A medida foi motivada por uma entrevista concedida por Eduardo Bolsonaro ao portal Metrópoles , na qual ele afirmou que pretende buscar sanções contra ministros do Tribunal Superior Eleitoral (TSE), caso identifique parcialidade nas eleições de 2026. Um vídeo com a declaração foi anexado aos autos de uma ação em que o ex-parlamentar já responde por supostas articulações relacionadas à aplicação da Lei Magnitsky .
Na entrevista, Eduardo foi questionado sobre a possibilidade de atuar por sanções internacionais contra o TSE. “Sem sombra de dúvidas. A minha vinda forçada para viver em exílio tem se comprovado o maior tiro no pé do ministro Alexandre de Moraes”, afirmou. Ele acrescentou que atuaria como “mensageiro”, cabendo eventuais decisões ao governo norte-americano.
No pedido encaminhado ao STF, Lindbergh argumenta que a conduta ultrapassa o campo da crítica política. “O expediente anunciado não se exaure no terreno da crítica política ou da disputa de narrativas. O seu núcleo consiste em constranger, por via externa, o exercício regular de competências constitucionais por órgãos de soberania da República”, sustentou.

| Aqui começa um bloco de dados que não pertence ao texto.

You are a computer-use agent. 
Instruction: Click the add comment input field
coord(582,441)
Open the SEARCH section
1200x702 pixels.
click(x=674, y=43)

Ainda segundo o parlamentar, haveria potencial de intimidação e de interferência no funcionamento do Judiciário e da Justiça Eleitoral. Eduardo Bolsonaro também declarou que pretende compartilhar informações com autoridades estrangeiras em tempo real. “Aonde eu tiver espaço, onde eu for consultado a levar informação, ali eu estarei para me expressar, porque aqui é a terra da liberdade”, disse.
O caso ocorre em meio a tensões políticas envolvendo o Judiciário e integrantes da oposição. O procurador-geral da República, Paulo Gonet, já demonstrou incômodo com a judicialização de disputas políticas por parte de parlamentares. Em outro episódio, ao comentar uma ação contra o senador Sergio Moro (PL-PR), Gonet afirmou que o acionamento do Judiciário deve ser feito de forma “racional, criteriosa e de qualidade”.
A solicitação de Lindbergh ainda será analisada pelo Supremo Tribunal Federal.